Navigating the challenges and opportunities of synthetic voices
We’re sharing lessons from a small scale preview of Voice Engine, a model for creating custom voices.
We recognize that generating speech that resembles people's voices has serious risks, which are especially top of mind in an election year. We are engaging with U.S. and international partners from across government, media, entertainment, education, civil society and beyond to ensure we are incorporating their feedback as we build. The partners testing Voice Engine today have agreed to our usage policies, which prohibit the impersonation of another individual or organization without consent or legal right. In addition, our terms with these partners require explicit and informed consent from the original speaker and we don’t allow developers to build ways for individual users to create their own voices. Partners must also clearly disclose to their audience that the voices they're hearing are AI-generated. Finally, we have implemented a set of safety measures, including watermarking to trace the origin of any audio generated by Voice Engine, as well as proactive monitoring of how it's being used. We believe that any broad deployment of synthetic voice technology should be accompanied by voice authentication experiences that verify that the original speaker is knowingly adding their voice to the service and a no-go voice list that detects and prevents the creation of voices that are too similar to prominent figures.

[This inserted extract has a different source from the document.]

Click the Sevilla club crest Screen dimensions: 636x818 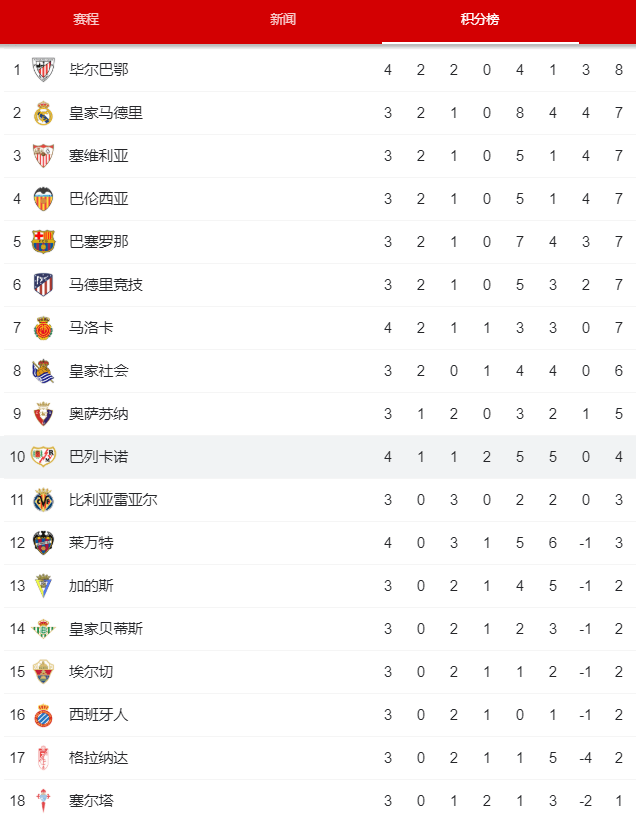(x=43, y=155)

Voice Engine is a continuation of our commitment to understand the technical frontier and openly share what is becoming possible with AI. In line with our approach to AI safety and our voluntary commitments, we are choosing to preview but not widely release this technology at this time. We hope this preview of Voice Engine both underscores its potential and also motivates the need to bolster societal resilience against the challenges brought by ever more convincing generative models. Specifically, we encourage steps like:
- Phasing out voice based authentication as a security measure for accessing bank accounts and other sensitive information
- Exploring policies to protect the use of individuals' voices in AI
- Educating the public in understanding the capabilities and limitations of AI technologies, including the possibility of deceptive AI content
- Accelerating the development and adoption of techniques for tracking the origin of audiovisual content, so it's always clear when you're interacting with a real person or with an AI
It's important that people around the world understand where this technology is headed, whether we ultimately deploy it widely ourselves or not. We look forward to continuing to engage in conversations around the challenges and opportunities of synthetic voices with policymakers, researchers, developers and creatives.